──────── EXERCISE INPUT

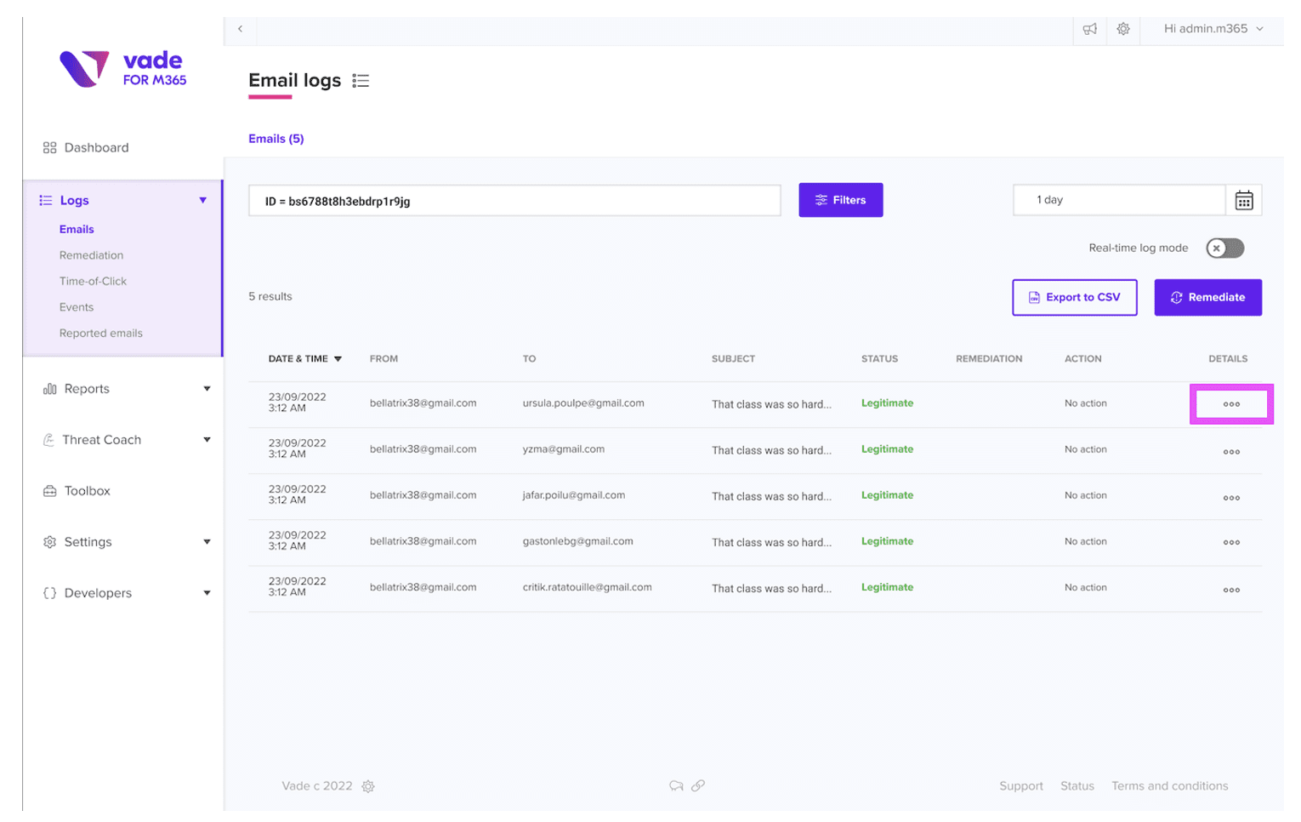Collapse the sidebar with the left chevron

[x=241, y=29]
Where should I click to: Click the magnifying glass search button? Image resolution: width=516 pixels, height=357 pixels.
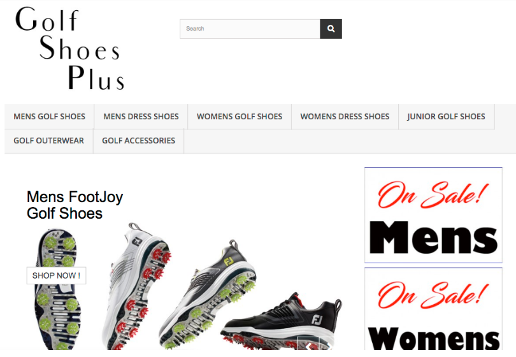click(x=331, y=29)
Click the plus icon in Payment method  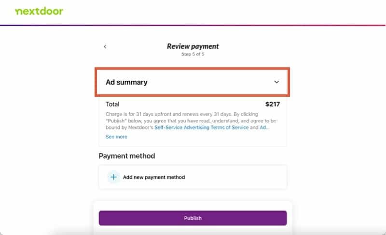pyautogui.click(x=113, y=177)
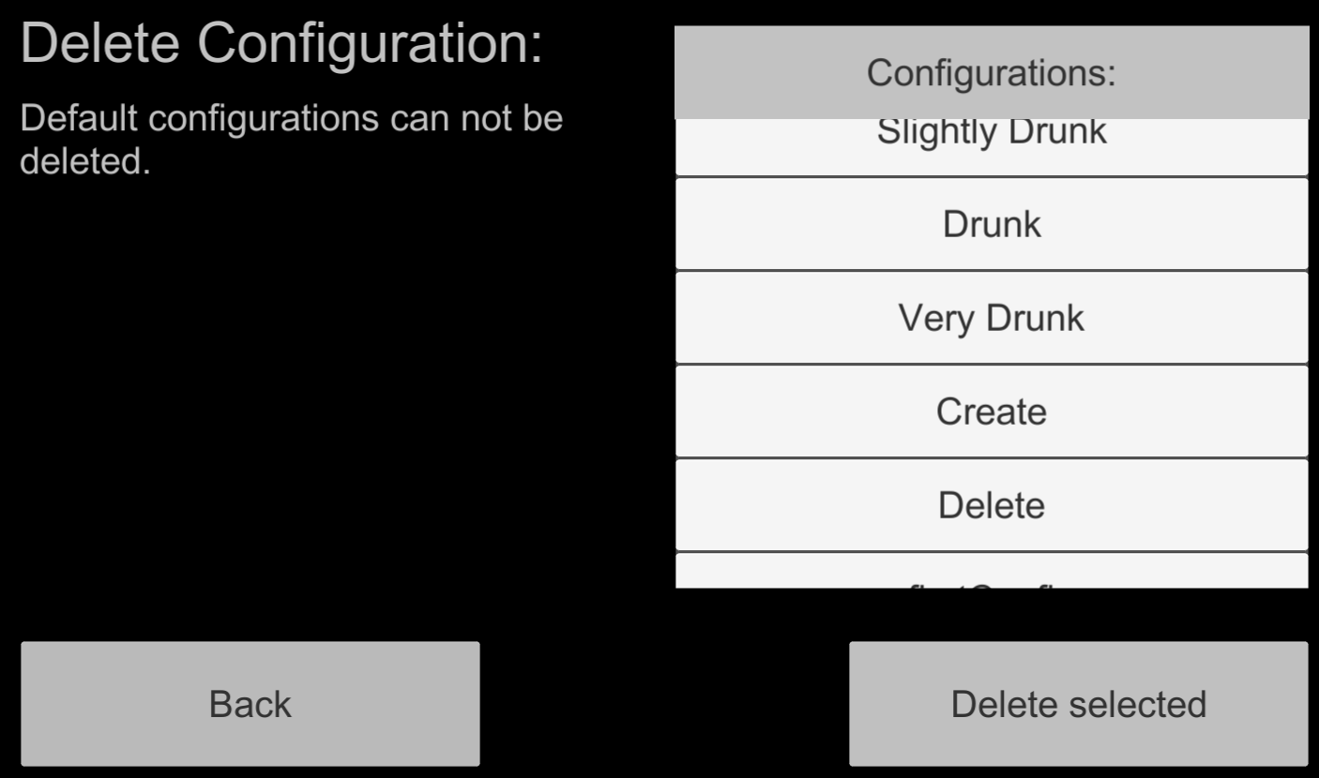Highlight the row named Delete

coord(992,505)
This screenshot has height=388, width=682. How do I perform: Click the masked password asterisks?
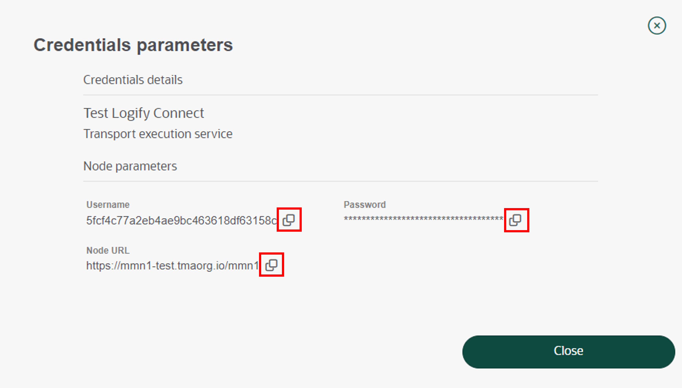point(423,219)
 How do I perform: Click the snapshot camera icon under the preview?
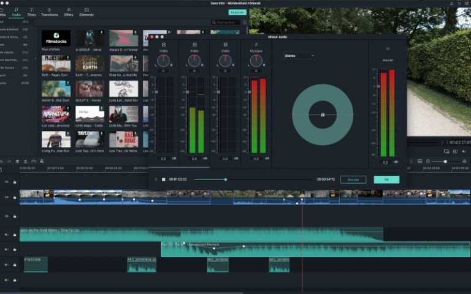point(455,151)
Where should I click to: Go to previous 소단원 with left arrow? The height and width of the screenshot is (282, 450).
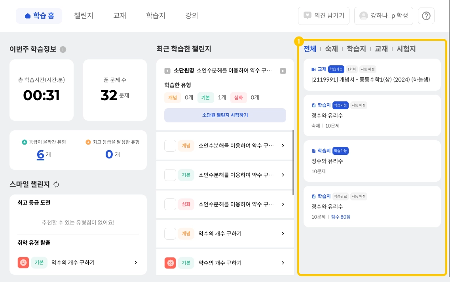pos(167,71)
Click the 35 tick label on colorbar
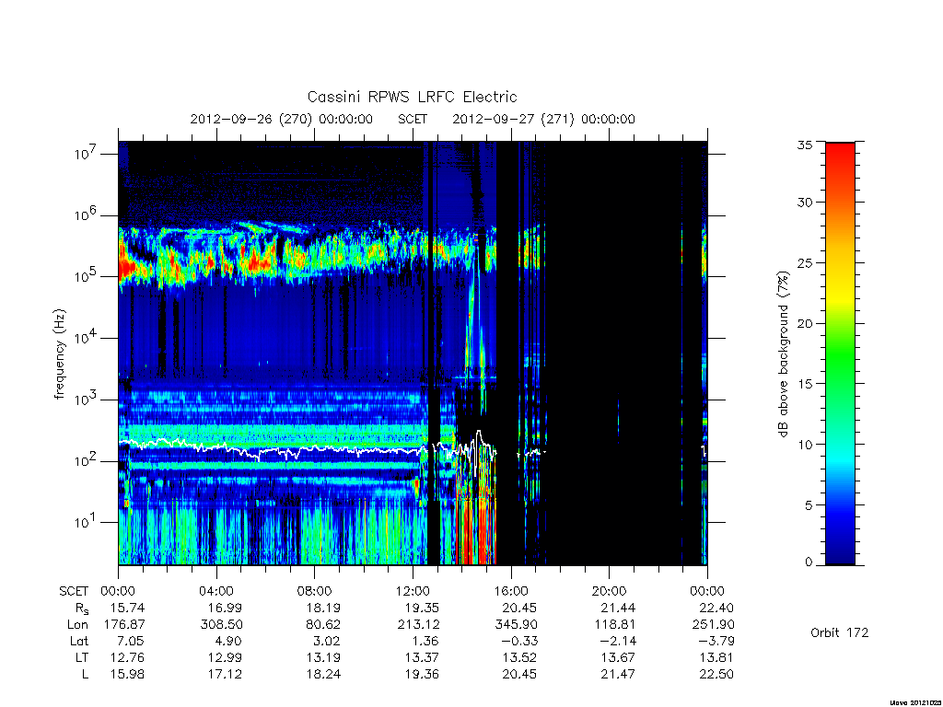This screenshot has width=943, height=707. (804, 145)
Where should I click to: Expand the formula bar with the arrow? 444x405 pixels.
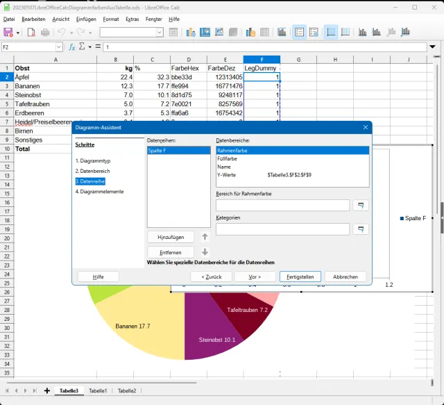pos(432,47)
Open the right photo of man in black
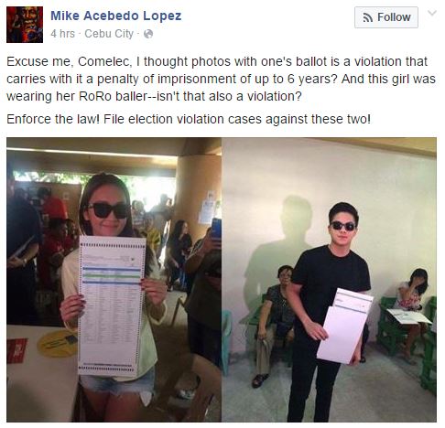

────────────────

* _PROBLEM DETAILS_
Look above for the line containing "Where should I click to: Go"; output that line and all lines after it through the last one exactly, without the pictures.

* _EXERCISE ANSWER_
Where should I click to: Go to previous 소단원 with left arrow? The height and width of the screenshot is (282, 450).
pos(167,71)
Click the 35 tick label on colorbar
This screenshot has width=943, height=707. (804, 145)
Where should I click to: Expand the formula bar with the arrow? 444x405 pixels.
pos(432,47)
Open the right photo of man in black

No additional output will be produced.